• [WORK ORDER]
An exact transcript of the records is what this task asks for.

Stored data entries:
Start of Block

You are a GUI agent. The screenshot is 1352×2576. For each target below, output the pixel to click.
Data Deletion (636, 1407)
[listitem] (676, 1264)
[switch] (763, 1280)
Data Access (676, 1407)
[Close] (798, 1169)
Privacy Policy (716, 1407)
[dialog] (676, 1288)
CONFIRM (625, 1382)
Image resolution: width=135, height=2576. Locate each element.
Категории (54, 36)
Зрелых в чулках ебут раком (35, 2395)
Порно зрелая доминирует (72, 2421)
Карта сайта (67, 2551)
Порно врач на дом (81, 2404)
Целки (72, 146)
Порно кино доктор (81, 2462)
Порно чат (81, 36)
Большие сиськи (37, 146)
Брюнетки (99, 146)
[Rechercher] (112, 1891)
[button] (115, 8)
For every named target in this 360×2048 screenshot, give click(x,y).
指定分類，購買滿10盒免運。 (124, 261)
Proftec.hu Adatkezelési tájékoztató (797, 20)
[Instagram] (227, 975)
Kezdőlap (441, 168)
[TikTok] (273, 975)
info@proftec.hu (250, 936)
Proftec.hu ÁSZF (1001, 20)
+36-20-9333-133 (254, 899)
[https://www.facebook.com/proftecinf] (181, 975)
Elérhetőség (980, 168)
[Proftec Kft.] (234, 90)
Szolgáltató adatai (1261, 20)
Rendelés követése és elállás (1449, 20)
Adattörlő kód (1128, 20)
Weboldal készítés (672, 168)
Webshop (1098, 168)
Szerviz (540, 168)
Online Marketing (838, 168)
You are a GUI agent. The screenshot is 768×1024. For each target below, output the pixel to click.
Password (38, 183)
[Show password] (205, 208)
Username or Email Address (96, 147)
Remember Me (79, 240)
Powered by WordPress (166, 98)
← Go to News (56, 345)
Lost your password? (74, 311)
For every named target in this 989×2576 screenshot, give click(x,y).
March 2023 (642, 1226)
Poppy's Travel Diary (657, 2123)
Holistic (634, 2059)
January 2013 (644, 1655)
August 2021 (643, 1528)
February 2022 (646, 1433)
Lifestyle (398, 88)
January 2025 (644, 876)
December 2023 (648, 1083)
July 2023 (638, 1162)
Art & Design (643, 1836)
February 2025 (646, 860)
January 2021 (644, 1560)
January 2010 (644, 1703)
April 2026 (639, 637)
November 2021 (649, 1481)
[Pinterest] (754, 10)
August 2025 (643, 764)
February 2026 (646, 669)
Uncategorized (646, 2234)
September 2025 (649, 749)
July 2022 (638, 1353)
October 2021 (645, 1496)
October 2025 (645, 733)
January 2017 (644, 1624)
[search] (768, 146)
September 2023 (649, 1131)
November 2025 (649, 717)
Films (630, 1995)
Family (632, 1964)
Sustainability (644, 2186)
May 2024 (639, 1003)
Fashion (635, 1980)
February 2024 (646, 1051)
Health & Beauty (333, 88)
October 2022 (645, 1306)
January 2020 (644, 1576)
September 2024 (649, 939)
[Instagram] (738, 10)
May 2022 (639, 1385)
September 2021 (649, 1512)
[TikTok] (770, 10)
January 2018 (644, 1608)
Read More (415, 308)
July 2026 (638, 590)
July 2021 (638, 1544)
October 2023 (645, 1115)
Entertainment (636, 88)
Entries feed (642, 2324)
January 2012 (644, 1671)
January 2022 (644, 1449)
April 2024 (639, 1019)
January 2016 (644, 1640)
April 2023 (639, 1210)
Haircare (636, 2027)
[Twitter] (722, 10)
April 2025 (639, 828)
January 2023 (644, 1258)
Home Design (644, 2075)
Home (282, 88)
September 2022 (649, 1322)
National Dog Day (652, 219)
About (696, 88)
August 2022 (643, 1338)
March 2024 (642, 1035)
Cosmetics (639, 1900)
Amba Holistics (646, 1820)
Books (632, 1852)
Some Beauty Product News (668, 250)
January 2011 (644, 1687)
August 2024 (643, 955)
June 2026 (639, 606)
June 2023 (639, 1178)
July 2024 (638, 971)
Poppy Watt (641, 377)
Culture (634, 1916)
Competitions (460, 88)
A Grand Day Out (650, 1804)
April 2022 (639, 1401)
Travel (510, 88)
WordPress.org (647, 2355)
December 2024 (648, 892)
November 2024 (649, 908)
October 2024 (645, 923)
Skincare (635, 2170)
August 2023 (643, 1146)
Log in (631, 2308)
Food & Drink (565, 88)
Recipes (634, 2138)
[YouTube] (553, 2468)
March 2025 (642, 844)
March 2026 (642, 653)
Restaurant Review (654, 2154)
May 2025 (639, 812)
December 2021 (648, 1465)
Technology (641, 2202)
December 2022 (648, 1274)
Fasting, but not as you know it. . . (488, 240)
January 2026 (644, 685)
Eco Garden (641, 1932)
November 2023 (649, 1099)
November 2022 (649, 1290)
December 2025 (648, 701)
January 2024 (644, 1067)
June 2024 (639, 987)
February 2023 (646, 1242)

End of Block

• [YOUR SOLUTION]
You are a GUI agent. The screenshot is 1352×2576. For each target below, output the pixel to click.
Data Deletion (636, 1407)
[listitem] (676, 1264)
[switch] (763, 1280)
Data Access (676, 1407)
[Close] (798, 1169)
Privacy Policy (716, 1407)
[dialog] (676, 1288)
CONFIRM (625, 1382)
Image resolution: width=135, height=2576. Locate each element.
Категории (54, 36)
Зрелых в чулках ебут раком (35, 2395)
Порно зрелая доминирует (72, 2421)
Карта сайта (67, 2551)
Порно врач на дом (81, 2404)
Целки (72, 146)
Порно кино доктор (81, 2462)
Порно чат (81, 36)
Большие сиськи (37, 146)
Брюнетки (99, 146)
[Rechercher] (112, 1891)
[button] (115, 8)
For every named target in this 360×2048 screenshot, give click(x,y).
指定分類，購買滿10盒免運。 (124, 261)
Proftec.hu Adatkezelési tájékoztató (797, 20)
[Instagram] (227, 975)
Kezdőlap (441, 168)
[TikTok] (273, 975)
info@proftec.hu (250, 936)
Proftec.hu ÁSZF (1001, 20)
+36-20-9333-133 (254, 899)
[https://www.facebook.com/proftecinf] (181, 975)
Elérhetőség (980, 168)
[Proftec Kft.] (234, 90)
Szolgáltató adatai (1261, 20)
Rendelés követése és elállás (1449, 20)
Adattörlő kód (1128, 20)
Weboldal készítés (672, 168)
Webshop (1098, 168)
Szerviz (540, 168)
Online Marketing (838, 168)
You are a GUI agent. The screenshot is 768×1024. For each target below, output the pixel to click.
Password (38, 183)
[Show password] (205, 208)
Username or Email Address (96, 147)
Remember Me (79, 240)
Powered by WordPress (166, 98)
← Go to News (56, 345)
Lost your password? (74, 311)
For every named target in this 989×2576 screenshot, give click(x,y).
March 2023 (642, 1226)
Poppy's Travel Diary (657, 2123)
Holistic (634, 2059)
January 2013 (644, 1655)
August 2021 (643, 1528)
February 2022 (646, 1433)
Lifestyle (398, 88)
January 2025 (644, 876)
December 2023 (648, 1083)
July 2023 (638, 1162)
Art & Design (643, 1836)
February 2025 (646, 860)
January 2021 (644, 1560)
January 2010 (644, 1703)
April 2026 (639, 637)
November 2021 (649, 1481)
[Pinterest] (754, 10)
August 2025 (643, 764)
February 2026 (646, 669)
Uncategorized (646, 2234)
September 2025 (649, 749)
July 2022 (638, 1353)
October 2021 (645, 1496)
October 2025 (645, 733)
January 2017 (644, 1624)
[search] (768, 146)
September 2023 (649, 1131)
November 2025 (649, 717)
Films (630, 1995)
Family (632, 1964)
Sustainability (644, 2186)
May 2024 (639, 1003)
Fashion (635, 1980)
February 2024 (646, 1051)
Health & Beauty (333, 88)
October 2022 (645, 1306)
January 2020 (644, 1576)
September 2024 (649, 939)
[Instagram] (738, 10)
May 2022 (639, 1385)
September 2021 (649, 1512)
[TikTok] (770, 10)
January 2018 (644, 1608)
Read More (415, 308)
July 2026 (638, 590)
July 2021 (638, 1544)
October 2023 (645, 1115)
Entertainment (636, 88)
Entries feed (642, 2324)
January 2012 (644, 1671)
January 2022 (644, 1449)
April 2024 (639, 1019)
January 2016 (644, 1640)
April 2023 (639, 1210)
Haircare (636, 2027)
[Twitter] (722, 10)
April 2025 (639, 828)
January 2023 (644, 1258)
Home Design (644, 2075)
Home (282, 88)
September 2022 (649, 1322)
National Dog Day (652, 219)
About (696, 88)
August 2022 (643, 1338)
March 2024 (642, 1035)
Cosmetics (639, 1900)
Amba Holistics (646, 1820)
Books (632, 1852)
Some Beauty Product News (668, 250)
January 2011 (644, 1687)
August 2024 (643, 955)
June 2026 (639, 606)
June 2023 (639, 1178)
July 2024 (638, 971)
Poppy Watt (641, 377)
Culture (634, 1916)
Competitions (460, 88)
A Grand Day Out (650, 1804)
April 2022 (639, 1401)
Travel (510, 88)
WordPress.org (647, 2355)
December 2024 (648, 892)
November 2024 (649, 908)
October 2024 (645, 923)
Skincare (635, 2170)
August 2023 (643, 1146)
Log in (631, 2308)
Food & Drink (565, 88)
Recipes (634, 2138)
[YouTube] (553, 2468)
March 2025 (642, 844)
March 2026 (642, 653)
Restaurant Review (654, 2154)
May 2025 (639, 812)
December 2021 (648, 1465)
Technology (641, 2202)
December 2022 (648, 1274)
Fasting, but not as you know it. . . (488, 240)
January 2026 (644, 685)
Eco Garden (641, 1932)
November 2023 (649, 1099)
November 2022 (649, 1290)
December 2025 (648, 701)
January 2024 (644, 1067)
June 2024 (639, 987)
February 2023 (646, 1242)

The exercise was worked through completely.